Count the lines below that hold the word "next" and say how many, with no other text.

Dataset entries

•••••

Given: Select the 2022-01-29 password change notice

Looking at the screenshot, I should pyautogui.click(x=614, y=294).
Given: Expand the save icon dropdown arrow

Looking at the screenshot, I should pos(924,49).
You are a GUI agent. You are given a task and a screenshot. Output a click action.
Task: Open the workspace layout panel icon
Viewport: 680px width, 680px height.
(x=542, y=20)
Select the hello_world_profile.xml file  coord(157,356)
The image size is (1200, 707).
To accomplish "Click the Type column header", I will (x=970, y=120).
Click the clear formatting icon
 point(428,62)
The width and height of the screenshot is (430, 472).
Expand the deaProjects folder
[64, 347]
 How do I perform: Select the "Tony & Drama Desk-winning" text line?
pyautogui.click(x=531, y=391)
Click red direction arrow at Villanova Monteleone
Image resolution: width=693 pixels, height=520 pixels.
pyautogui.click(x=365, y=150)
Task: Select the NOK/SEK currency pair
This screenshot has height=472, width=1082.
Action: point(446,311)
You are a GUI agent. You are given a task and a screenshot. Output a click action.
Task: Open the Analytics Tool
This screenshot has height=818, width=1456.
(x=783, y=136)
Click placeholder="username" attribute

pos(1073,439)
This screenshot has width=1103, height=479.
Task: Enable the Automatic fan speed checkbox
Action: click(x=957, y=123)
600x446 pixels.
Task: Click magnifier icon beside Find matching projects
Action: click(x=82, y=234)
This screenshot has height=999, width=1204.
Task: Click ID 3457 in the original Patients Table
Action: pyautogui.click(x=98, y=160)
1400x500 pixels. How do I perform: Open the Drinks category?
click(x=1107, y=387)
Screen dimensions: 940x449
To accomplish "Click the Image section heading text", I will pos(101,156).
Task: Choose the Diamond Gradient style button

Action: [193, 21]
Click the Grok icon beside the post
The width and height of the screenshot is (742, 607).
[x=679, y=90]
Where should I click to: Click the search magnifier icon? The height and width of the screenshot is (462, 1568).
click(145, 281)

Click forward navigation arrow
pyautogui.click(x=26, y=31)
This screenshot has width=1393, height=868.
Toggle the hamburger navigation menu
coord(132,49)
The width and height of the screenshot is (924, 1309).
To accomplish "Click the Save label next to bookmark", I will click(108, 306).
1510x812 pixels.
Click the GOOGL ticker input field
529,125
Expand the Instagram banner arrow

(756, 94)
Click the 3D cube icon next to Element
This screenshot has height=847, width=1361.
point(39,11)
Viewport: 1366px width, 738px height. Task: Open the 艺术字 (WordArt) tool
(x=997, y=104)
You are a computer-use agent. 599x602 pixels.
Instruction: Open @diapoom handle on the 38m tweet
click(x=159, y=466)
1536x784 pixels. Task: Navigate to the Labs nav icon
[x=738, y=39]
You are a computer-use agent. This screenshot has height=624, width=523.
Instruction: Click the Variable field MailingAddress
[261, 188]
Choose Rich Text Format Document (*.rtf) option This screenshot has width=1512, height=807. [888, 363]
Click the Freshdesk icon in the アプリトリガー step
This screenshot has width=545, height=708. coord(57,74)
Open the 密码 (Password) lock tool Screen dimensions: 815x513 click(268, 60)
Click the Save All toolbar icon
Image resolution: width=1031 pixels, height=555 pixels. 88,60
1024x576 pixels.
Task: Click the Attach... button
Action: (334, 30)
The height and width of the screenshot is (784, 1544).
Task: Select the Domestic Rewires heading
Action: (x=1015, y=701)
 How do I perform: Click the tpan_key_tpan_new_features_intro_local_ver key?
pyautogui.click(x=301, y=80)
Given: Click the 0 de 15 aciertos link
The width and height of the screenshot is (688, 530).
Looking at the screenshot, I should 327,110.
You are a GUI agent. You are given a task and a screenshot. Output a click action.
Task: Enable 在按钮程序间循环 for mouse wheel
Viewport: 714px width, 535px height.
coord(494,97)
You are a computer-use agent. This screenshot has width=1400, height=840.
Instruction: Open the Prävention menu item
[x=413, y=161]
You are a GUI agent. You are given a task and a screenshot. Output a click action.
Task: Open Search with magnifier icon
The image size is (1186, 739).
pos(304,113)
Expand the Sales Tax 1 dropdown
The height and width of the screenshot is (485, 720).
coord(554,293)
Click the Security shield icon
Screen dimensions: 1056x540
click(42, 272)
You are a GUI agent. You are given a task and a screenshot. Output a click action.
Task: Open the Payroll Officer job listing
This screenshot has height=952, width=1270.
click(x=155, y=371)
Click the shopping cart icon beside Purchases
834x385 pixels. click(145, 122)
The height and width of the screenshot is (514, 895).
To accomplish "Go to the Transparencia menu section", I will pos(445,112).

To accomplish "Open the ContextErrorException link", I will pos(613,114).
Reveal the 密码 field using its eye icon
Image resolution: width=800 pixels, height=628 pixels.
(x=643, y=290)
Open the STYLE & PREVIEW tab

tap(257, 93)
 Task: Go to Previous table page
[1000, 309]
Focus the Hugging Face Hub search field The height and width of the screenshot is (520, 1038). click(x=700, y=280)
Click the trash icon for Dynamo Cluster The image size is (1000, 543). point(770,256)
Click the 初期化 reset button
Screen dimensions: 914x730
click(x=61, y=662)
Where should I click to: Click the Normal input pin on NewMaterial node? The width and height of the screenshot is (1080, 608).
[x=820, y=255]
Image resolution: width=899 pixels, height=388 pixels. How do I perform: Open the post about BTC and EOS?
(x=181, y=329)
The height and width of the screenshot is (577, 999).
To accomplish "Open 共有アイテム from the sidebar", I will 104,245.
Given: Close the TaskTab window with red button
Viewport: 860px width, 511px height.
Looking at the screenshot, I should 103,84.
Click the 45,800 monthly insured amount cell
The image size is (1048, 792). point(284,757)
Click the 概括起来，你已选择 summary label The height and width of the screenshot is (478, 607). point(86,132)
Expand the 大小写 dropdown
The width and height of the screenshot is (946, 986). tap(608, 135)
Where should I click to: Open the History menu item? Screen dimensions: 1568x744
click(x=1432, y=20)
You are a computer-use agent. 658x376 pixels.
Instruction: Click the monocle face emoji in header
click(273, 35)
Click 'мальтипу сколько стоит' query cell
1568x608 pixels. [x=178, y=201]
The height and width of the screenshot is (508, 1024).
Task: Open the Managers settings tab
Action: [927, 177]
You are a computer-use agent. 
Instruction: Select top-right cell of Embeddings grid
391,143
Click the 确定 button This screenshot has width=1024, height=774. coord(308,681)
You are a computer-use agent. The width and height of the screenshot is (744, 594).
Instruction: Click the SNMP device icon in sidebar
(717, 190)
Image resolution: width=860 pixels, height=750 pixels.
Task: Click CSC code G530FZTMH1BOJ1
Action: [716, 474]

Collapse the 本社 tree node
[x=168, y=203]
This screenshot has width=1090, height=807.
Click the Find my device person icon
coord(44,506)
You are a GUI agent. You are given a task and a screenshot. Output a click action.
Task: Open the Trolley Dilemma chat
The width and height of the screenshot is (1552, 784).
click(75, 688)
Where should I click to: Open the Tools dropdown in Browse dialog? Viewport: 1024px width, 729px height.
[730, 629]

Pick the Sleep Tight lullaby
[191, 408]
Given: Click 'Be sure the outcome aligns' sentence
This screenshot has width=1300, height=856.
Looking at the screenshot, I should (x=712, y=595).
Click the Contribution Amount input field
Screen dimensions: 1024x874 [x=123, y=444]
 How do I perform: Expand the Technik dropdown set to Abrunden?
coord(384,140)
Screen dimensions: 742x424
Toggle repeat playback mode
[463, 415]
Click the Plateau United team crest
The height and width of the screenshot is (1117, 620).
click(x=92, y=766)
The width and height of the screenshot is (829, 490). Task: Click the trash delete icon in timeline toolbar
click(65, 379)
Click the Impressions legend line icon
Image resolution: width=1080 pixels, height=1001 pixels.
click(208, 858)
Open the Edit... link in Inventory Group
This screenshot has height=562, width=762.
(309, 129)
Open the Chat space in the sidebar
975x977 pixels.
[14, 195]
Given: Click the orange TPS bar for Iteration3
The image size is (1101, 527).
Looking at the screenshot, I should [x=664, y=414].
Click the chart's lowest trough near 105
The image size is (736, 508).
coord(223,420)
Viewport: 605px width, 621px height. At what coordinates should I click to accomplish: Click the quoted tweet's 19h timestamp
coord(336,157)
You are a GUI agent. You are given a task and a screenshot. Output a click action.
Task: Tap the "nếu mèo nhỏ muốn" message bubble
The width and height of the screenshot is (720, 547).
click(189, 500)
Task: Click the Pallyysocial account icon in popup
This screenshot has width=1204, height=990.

•••••

- Solved problem:
2